- Data section
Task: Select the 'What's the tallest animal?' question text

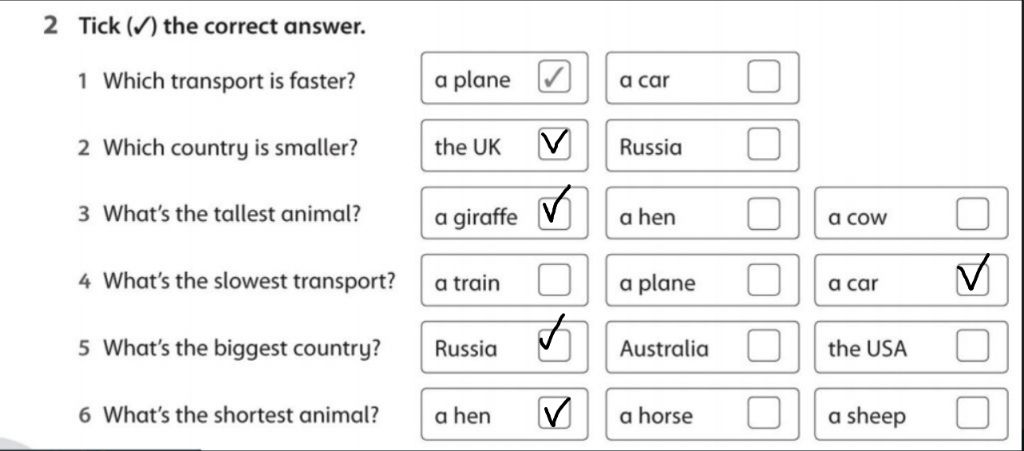Action: click(x=232, y=213)
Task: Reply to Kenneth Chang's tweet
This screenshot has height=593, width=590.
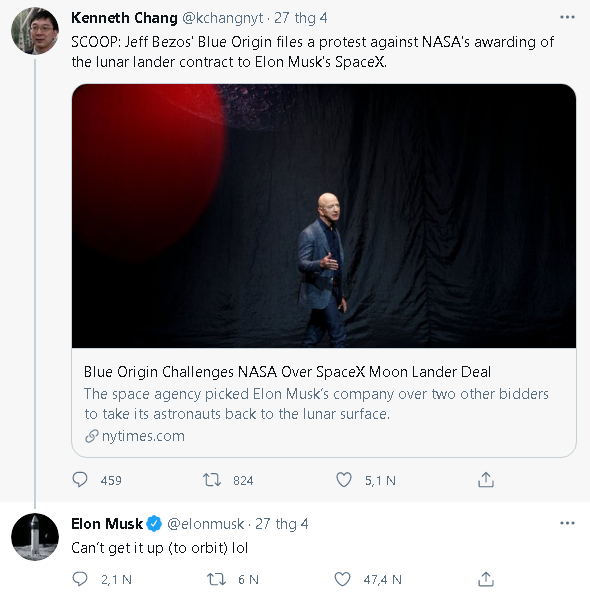Action: coord(80,480)
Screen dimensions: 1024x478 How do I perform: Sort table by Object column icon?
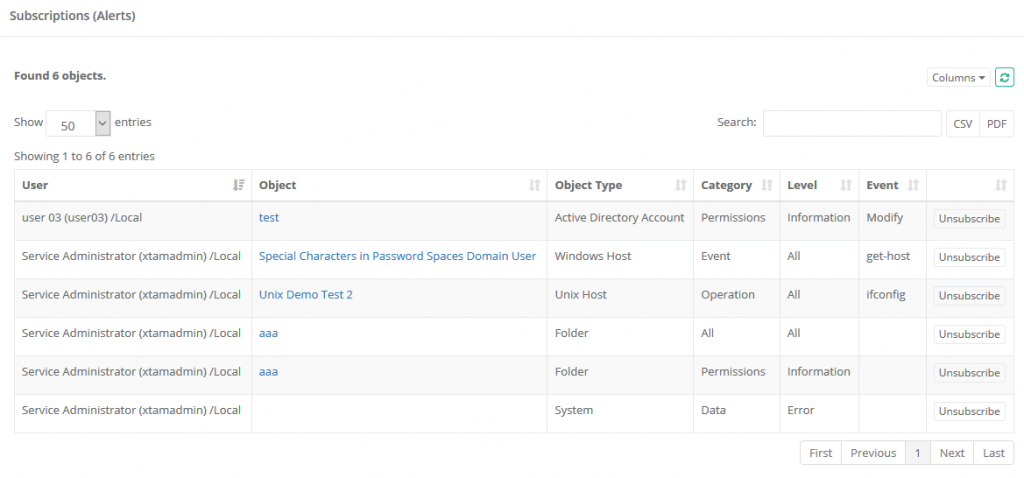(534, 185)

- What to do
An exact restatement is expected of the lines from the line containing "This screenshot has height=593, width=590." to the end of the data above, pictures excluded.

- Result of this exercise
This screenshot has height=593, width=590.
Action: coord(80,480)
Screen dimensions: 1024x478 How do I perform: Sort table by Object column icon?
(534, 185)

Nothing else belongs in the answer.